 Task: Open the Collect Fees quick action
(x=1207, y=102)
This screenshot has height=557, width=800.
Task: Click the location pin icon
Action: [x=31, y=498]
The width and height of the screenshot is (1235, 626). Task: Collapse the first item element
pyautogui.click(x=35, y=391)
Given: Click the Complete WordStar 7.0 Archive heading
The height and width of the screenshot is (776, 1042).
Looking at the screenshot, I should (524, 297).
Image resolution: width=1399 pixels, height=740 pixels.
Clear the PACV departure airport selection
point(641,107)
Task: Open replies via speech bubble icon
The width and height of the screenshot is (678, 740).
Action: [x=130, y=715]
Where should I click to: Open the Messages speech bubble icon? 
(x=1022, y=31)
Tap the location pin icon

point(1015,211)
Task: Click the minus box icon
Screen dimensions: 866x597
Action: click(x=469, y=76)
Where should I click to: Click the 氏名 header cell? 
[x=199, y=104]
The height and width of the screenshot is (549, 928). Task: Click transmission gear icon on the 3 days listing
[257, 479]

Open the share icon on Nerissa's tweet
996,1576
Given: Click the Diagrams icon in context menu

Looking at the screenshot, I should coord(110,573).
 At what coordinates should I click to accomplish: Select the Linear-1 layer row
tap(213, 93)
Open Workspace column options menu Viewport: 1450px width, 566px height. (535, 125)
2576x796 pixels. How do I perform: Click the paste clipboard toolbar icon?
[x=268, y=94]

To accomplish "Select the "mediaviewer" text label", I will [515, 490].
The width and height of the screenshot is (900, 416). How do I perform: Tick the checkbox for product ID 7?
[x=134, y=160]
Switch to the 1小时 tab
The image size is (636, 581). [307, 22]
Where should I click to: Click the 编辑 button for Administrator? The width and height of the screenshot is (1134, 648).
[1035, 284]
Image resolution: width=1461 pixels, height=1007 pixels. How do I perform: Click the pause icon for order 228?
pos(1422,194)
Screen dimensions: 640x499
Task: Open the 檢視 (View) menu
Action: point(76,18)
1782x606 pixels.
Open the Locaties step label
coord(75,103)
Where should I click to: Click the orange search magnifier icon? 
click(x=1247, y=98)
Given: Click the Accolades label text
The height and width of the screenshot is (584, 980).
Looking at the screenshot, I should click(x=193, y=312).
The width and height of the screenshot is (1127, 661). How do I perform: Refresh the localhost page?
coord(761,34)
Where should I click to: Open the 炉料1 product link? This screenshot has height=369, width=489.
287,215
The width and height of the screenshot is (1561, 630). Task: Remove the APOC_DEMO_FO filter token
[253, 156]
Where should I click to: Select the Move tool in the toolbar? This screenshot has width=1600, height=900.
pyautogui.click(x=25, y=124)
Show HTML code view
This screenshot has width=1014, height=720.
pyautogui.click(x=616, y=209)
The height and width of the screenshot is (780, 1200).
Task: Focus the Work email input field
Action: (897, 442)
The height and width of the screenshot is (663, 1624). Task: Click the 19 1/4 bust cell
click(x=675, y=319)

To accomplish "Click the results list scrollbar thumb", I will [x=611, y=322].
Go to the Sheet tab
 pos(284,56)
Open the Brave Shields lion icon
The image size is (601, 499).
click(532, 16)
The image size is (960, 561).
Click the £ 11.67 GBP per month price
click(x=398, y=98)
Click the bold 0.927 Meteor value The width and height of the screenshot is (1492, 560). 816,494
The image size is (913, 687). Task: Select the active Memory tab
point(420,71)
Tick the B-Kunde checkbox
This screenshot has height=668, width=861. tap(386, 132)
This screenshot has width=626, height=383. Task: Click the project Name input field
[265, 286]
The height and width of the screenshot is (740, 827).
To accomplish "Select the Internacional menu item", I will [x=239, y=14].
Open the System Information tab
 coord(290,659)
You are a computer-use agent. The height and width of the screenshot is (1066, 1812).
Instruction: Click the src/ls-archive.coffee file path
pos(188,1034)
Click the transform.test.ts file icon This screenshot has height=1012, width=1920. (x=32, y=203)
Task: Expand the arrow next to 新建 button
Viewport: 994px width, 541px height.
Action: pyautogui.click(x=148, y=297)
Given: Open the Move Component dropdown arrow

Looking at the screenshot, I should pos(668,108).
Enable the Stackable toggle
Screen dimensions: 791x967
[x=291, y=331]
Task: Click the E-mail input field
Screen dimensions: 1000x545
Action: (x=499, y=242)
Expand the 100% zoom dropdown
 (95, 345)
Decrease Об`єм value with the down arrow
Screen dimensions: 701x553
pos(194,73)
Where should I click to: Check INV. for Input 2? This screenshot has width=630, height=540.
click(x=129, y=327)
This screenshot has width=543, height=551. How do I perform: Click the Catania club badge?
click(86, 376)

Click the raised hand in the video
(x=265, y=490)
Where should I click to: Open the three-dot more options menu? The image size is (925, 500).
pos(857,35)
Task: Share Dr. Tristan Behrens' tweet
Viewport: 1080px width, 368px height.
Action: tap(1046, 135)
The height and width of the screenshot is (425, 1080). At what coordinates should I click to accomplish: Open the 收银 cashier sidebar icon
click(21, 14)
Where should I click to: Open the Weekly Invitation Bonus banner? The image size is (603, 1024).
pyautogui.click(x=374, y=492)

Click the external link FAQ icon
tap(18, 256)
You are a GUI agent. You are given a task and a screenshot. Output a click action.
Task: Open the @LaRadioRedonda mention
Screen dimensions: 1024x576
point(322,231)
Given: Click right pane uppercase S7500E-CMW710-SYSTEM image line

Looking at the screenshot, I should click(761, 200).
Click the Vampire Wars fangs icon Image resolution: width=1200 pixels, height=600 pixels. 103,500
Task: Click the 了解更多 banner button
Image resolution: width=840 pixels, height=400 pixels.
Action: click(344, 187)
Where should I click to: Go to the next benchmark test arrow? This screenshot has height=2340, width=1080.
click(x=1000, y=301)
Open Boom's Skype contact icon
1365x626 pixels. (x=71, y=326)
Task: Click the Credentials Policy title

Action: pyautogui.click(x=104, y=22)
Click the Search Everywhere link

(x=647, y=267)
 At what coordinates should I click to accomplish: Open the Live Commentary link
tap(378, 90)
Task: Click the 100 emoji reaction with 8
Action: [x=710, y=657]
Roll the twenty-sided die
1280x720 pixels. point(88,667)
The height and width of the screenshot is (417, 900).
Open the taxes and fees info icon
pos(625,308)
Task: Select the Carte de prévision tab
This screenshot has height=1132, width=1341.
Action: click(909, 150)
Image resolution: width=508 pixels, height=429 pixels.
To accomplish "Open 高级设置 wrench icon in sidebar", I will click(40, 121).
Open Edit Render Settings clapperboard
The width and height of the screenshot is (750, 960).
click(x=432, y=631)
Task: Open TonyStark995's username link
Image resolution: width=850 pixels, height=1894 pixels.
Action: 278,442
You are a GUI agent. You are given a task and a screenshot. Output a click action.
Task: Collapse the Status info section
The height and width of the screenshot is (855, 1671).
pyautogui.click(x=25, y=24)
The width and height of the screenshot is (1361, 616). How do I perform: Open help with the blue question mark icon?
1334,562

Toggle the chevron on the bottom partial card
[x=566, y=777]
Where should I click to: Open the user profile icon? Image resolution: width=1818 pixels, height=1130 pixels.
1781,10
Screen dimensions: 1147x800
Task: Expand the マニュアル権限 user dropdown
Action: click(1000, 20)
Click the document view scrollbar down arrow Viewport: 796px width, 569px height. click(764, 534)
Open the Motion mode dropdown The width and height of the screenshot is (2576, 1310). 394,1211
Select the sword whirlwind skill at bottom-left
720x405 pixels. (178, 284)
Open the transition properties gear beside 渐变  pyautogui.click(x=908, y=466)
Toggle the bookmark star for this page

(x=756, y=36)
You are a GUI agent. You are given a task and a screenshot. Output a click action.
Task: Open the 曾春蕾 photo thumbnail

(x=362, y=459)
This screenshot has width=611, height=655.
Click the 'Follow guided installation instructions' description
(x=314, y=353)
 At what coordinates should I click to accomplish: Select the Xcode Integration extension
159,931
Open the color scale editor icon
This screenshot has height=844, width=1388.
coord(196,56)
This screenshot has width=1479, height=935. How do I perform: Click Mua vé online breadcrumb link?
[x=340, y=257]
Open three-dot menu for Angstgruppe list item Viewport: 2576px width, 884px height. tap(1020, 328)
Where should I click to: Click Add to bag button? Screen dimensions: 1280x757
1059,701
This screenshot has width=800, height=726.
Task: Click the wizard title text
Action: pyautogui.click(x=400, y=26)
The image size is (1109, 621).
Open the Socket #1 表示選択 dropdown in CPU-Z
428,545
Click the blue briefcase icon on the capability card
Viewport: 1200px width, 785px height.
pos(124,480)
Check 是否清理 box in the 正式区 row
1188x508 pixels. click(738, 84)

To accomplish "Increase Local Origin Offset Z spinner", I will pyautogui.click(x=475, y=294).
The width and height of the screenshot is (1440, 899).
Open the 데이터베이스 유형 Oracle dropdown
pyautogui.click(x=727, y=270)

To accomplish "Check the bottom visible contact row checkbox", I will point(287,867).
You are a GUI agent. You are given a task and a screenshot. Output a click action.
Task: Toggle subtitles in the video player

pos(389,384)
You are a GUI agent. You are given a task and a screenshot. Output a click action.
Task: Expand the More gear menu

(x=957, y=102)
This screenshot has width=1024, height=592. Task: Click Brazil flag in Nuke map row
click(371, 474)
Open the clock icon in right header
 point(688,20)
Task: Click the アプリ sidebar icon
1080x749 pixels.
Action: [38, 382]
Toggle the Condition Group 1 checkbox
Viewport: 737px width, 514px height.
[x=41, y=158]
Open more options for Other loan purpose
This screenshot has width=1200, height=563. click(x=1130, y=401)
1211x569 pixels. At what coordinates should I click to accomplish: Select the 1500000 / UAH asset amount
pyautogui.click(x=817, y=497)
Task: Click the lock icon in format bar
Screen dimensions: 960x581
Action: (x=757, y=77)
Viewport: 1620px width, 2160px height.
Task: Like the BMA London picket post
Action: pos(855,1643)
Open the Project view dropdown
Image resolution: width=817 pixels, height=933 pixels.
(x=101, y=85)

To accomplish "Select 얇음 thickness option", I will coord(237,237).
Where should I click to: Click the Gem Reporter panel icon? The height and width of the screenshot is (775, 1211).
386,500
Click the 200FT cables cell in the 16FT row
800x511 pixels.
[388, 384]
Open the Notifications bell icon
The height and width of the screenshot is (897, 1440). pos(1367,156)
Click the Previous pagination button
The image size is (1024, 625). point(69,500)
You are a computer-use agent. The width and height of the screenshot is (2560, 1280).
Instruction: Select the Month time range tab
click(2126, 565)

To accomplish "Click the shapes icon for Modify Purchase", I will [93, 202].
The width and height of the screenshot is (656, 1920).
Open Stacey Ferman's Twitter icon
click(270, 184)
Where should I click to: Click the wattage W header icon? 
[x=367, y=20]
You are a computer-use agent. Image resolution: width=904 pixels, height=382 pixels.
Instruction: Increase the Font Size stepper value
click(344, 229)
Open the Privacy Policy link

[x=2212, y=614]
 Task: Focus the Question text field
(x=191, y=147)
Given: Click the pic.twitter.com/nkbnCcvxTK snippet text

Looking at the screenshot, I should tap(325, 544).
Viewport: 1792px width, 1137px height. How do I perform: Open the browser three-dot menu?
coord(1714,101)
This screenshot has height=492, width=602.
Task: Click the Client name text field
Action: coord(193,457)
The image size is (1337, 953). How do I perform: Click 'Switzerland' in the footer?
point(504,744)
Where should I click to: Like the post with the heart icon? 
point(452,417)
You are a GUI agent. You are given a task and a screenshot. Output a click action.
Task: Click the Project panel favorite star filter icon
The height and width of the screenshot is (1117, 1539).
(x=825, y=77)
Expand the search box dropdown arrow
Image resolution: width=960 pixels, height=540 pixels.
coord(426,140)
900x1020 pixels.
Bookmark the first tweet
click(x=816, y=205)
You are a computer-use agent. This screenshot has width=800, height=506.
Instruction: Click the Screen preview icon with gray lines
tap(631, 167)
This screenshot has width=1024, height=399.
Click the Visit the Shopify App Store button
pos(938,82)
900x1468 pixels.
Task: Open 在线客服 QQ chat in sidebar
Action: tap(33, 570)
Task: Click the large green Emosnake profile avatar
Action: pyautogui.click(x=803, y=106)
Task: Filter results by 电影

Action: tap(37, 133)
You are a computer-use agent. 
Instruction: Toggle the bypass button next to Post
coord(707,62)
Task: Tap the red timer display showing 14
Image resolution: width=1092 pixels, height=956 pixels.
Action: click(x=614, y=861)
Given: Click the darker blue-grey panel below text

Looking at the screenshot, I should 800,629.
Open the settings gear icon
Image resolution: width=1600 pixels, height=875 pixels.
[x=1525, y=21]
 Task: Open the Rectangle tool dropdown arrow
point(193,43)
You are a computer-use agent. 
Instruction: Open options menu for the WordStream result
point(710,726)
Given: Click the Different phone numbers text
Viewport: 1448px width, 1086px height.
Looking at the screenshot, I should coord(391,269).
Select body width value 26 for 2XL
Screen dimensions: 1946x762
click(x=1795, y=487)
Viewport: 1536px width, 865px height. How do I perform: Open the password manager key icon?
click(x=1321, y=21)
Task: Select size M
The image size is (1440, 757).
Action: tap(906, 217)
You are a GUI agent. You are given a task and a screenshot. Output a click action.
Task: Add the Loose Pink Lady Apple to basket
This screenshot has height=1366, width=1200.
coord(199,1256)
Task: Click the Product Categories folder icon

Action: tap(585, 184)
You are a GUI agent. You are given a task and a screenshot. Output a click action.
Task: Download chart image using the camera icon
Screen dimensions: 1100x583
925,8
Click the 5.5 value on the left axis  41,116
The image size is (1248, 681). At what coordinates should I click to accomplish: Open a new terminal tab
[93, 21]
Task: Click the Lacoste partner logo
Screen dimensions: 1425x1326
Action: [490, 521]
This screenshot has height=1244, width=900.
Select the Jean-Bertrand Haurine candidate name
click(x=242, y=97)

#### [Task to carry out]
Keep both end lines and retype everything in the records above from the line containing "Task: Expand the More gear menu" through the line containing "Task: Click the lock icon in format bar", exactly, with nothing else.

#### [Problem solution]
Task: Expand the More gear menu

(x=957, y=102)
This screenshot has width=1024, height=592. Task: Click Brazil flag in Nuke map row
click(371, 474)
Open the clock icon in right header
 point(688,20)
Task: Click the アプリ sidebar icon
1080x749 pixels.
Action: [38, 382]
Toggle the Condition Group 1 checkbox
Viewport: 737px width, 514px height.
[x=41, y=158]
Open more options for Other loan purpose
This screenshot has width=1200, height=563. click(x=1130, y=401)
1211x569 pixels. At what coordinates should I click to accomplish: Select the 1500000 / UAH asset amount
pyautogui.click(x=817, y=497)
Task: Click the lock icon in format bar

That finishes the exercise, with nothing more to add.